[Stored dataset items]
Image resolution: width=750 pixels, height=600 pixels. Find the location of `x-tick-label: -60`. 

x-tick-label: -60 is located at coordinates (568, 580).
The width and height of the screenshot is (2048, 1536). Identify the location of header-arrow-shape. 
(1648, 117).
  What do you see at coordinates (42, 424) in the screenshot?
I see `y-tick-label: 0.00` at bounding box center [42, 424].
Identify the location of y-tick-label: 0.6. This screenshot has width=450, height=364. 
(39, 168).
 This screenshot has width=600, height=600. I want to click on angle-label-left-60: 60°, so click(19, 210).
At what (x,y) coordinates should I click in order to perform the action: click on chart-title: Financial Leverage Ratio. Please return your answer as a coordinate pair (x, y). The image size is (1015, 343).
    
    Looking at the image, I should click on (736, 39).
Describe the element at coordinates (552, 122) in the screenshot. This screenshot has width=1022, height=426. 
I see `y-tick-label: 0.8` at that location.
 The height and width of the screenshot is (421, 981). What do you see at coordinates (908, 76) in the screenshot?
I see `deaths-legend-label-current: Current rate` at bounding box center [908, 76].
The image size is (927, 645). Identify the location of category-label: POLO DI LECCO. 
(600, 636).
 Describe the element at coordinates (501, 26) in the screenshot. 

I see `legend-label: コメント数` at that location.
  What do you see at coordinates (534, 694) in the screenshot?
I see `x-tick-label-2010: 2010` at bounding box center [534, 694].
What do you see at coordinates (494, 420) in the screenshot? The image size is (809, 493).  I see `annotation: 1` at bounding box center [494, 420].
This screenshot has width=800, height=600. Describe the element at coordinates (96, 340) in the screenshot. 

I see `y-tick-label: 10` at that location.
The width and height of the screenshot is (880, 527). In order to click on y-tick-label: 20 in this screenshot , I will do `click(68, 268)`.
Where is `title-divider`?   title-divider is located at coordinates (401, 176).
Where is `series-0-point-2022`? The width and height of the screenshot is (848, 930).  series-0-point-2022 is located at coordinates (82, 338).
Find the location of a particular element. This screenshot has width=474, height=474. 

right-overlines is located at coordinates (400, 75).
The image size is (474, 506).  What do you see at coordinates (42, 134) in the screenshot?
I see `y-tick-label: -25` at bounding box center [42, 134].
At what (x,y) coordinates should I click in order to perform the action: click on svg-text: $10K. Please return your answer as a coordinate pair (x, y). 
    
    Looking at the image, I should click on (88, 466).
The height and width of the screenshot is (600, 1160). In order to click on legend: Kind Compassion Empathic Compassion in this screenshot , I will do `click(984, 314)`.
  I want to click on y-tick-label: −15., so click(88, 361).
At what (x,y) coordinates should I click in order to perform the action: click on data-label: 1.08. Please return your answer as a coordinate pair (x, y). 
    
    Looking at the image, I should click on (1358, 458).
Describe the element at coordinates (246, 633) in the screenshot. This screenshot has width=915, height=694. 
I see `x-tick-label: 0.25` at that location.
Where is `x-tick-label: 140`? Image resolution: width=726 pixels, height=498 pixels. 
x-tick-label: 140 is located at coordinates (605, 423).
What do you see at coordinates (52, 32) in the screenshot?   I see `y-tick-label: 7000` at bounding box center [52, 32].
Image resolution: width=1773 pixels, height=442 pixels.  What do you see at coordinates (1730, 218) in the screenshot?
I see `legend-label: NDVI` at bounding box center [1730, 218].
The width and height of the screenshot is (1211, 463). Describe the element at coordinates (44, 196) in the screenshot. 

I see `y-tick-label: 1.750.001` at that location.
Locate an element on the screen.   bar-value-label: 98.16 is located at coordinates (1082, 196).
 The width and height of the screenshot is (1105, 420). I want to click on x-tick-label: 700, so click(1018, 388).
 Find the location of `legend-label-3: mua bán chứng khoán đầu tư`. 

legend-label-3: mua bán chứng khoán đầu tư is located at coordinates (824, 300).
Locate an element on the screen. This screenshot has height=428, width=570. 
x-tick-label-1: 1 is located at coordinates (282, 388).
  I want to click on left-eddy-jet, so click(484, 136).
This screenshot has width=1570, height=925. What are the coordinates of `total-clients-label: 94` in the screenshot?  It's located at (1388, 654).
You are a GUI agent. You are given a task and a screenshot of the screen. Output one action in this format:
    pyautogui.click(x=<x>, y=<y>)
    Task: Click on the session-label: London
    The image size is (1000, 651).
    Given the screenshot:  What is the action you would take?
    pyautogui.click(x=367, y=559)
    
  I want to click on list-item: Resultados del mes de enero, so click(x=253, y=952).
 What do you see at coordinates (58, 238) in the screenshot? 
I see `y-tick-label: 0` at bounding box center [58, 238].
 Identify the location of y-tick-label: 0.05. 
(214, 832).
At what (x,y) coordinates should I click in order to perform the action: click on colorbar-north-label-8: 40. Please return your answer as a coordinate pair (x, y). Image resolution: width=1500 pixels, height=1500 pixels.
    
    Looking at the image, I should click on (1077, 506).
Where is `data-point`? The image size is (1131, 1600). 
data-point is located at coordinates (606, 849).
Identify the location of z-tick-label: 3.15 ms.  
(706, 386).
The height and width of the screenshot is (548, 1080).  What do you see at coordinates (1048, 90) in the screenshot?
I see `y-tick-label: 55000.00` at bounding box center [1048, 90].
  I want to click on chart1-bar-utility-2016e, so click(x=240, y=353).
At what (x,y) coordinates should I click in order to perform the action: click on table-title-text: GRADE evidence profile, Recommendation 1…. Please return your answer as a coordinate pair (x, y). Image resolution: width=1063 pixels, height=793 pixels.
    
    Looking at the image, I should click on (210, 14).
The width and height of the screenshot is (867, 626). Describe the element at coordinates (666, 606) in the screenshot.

Directions = Copy every row above word for word, leaving nothing out.

The completed task =
Image resolution: width=750 pixels, height=600 pixels. Find the location of `x-tick-label: -60`. 

x-tick-label: -60 is located at coordinates (568, 580).
The width and height of the screenshot is (2048, 1536). Identify the location of header-arrow-shape. 
(1648, 117).
  What do you see at coordinates (42, 424) in the screenshot?
I see `y-tick-label: 0.00` at bounding box center [42, 424].
Identify the location of y-tick-label: 0.6. This screenshot has width=450, height=364. 
(39, 168).
 This screenshot has width=600, height=600. I want to click on angle-label-left-60: 60°, so click(19, 210).
At what (x,y) coordinates should I click in order to perform the action: click on chart-title: Financial Leverage Ratio. Please return your answer as a coordinate pair (x, y). The image size is (1015, 343).
    
    Looking at the image, I should click on (736, 39).
Describe the element at coordinates (552, 122) in the screenshot. This screenshot has width=1022, height=426. 
I see `y-tick-label: 0.8` at that location.
 The height and width of the screenshot is (421, 981). What do you see at coordinates (908, 76) in the screenshot?
I see `deaths-legend-label-current: Current rate` at bounding box center [908, 76].
The image size is (927, 645). Identify the location of category-label: POLO DI LECCO. 
(600, 636).
 Describe the element at coordinates (501, 26) in the screenshot. 

I see `legend-label: コメント数` at that location.
  What do you see at coordinates (534, 694) in the screenshot?
I see `x-tick-label-2010: 2010` at bounding box center [534, 694].
What do you see at coordinates (494, 420) in the screenshot? The image size is (809, 493).  I see `annotation: 1` at bounding box center [494, 420].
This screenshot has width=800, height=600. Describe the element at coordinates (96, 340) in the screenshot. 

I see `y-tick-label: 10` at that location.
The width and height of the screenshot is (880, 527). In order to click on y-tick-label: 20 in this screenshot , I will do `click(68, 268)`.
Where is `title-divider`?   title-divider is located at coordinates (401, 176).
Where is `series-0-point-2022`? The width and height of the screenshot is (848, 930).  series-0-point-2022 is located at coordinates (82, 338).
Find the location of a particular element. This screenshot has width=474, height=474. 

right-overlines is located at coordinates (400, 75).
The image size is (474, 506).  What do you see at coordinates (42, 134) in the screenshot?
I see `y-tick-label: -25` at bounding box center [42, 134].
At what (x,y) coordinates should I click in order to perform the action: click on svg-text: $10K. Please return your answer as a coordinate pair (x, y). 
    
    Looking at the image, I should click on (88, 466).
The height and width of the screenshot is (600, 1160). In order to click on legend: Kind Compassion Empathic Compassion in this screenshot , I will do `click(984, 314)`.
  I want to click on y-tick-label: −15., so click(88, 361).
At what (x,y) coordinates should I click in order to perform the action: click on data-label: 1.08. Please return your answer as a coordinate pair (x, y). 
    
    Looking at the image, I should click on (1358, 458).
Describe the element at coordinates (246, 633) in the screenshot. This screenshot has width=915, height=694. 
I see `x-tick-label: 0.25` at that location.
Where is `x-tick-label: 140`? Image resolution: width=726 pixels, height=498 pixels. 
x-tick-label: 140 is located at coordinates (605, 423).
What do you see at coordinates (52, 32) in the screenshot?   I see `y-tick-label: 7000` at bounding box center [52, 32].
Image resolution: width=1773 pixels, height=442 pixels.  What do you see at coordinates (1730, 218) in the screenshot?
I see `legend-label: NDVI` at bounding box center [1730, 218].
The width and height of the screenshot is (1211, 463). Describe the element at coordinates (44, 196) in the screenshot. 

I see `y-tick-label: 1.750.001` at that location.
Locate an element on the screen.   bar-value-label: 98.16 is located at coordinates (1082, 196).
 The width and height of the screenshot is (1105, 420). I want to click on x-tick-label: 700, so click(1018, 388).
 Find the location of `legend-label-3: mua bán chứng khoán đầu tư`. 

legend-label-3: mua bán chứng khoán đầu tư is located at coordinates (824, 300).
Locate an element on the screen. This screenshot has height=428, width=570. 
x-tick-label-1: 1 is located at coordinates (282, 388).
  I want to click on left-eddy-jet, so click(484, 136).
This screenshot has width=1570, height=925. What are the coordinates of `total-clients-label: 94` in the screenshot?  It's located at (1388, 654).
You are a GUI agent. You are given a task and a screenshot of the screen. Output one action in this format:
    pyautogui.click(x=<x>, y=<y>)
    Task: Click on the session-label: London
    The image size is (1000, 651).
    Given the screenshot:  What is the action you would take?
    pyautogui.click(x=367, y=559)
    
  I want to click on list-item: Resultados del mes de enero, so click(x=253, y=952).
 What do you see at coordinates (58, 238) in the screenshot? 
I see `y-tick-label: 0` at bounding box center [58, 238].
 Identify the location of y-tick-label: 0.05. 
(214, 832).
At what (x,y) coordinates should I click in order to perform the action: click on colorbar-north-label-8: 40. Please return your answer as a coordinate pair (x, y). Image resolution: width=1500 pixels, height=1500 pixels.
    
    Looking at the image, I should click on (1077, 506).
Where is `data-point`? The image size is (1131, 1600). 
data-point is located at coordinates (606, 849).
Identify the location of z-tick-label: 3.15 ms.  
(706, 386).
The height and width of the screenshot is (548, 1080).  What do you see at coordinates (1048, 90) in the screenshot?
I see `y-tick-label: 55000.00` at bounding box center [1048, 90].
  I want to click on chart1-bar-utility-2016e, so click(x=240, y=353).
At what (x,y) coordinates should I click in order to perform the action: click on table-title-text: GRADE evidence profile, Recommendation 1…. Please return your answer as a coordinate pair (x, y). Image resolution: width=1063 pixels, height=793 pixels.
    
    Looking at the image, I should click on (210, 14).
The width and height of the screenshot is (867, 626). Describe the element at coordinates (666, 606) in the screenshot.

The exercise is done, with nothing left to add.